3. Implantation method according to claim 1 or 2, characterized in that it is decelerated inside and accelerated outside the ridge (5). 5. A planting device (35) is arranged on a traveling machine body (2) traveling across the ridge (5), and the planting device (3) is arranged.
5) is provided with a planting cylinder (41) that draws a vertically long elliptical orbit (K) through the link mechanism (42), and orbits to the planting cylinder (41) through the link mechanism (42). A transplantation device provided with a drive mechanism (37) that is moved to enter the ridge (5) at the lower part of the track (K) and release the seedlings stored therein, wherein the drive mechanism (37) has a planting cylinder.
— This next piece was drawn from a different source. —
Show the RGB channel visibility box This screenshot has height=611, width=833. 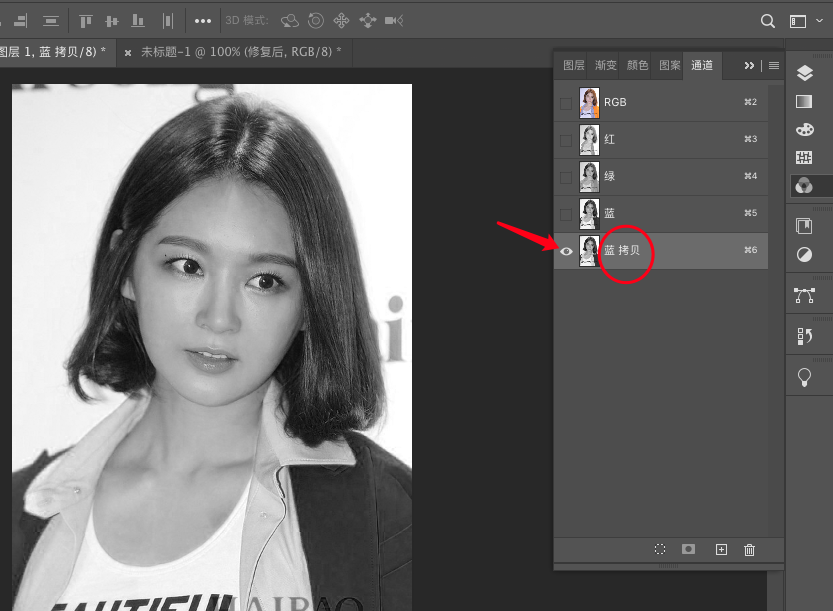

In order to bring the separating position of the ridge (41) from the ridge closer to the plunge position, the average moving speed from the time when the planting cylinder (41) plunges into the ridge (5) until it comes out is set to the ridge (5) and the orbit ( K) A transplantation device, characterized in that it is provided with a movement delay means for slowing the moving speed between the upper part and the upper part. 6. An electromagnetic clutch (54) for stopping the orbital movement for a required time when the planting cylinder (41) reaches a substantially lower end of the orbit (K), and the movement delay means orbits to the planting cylinder (41). It is characterized by being either an eccentric sprocket (55) capable of adjusting the eccentricity of a chain transmission means for transmitting motive power, or a variable motor (59) for giving orbital motive power to the planting cylinder (41). The implanting device according to claim 5.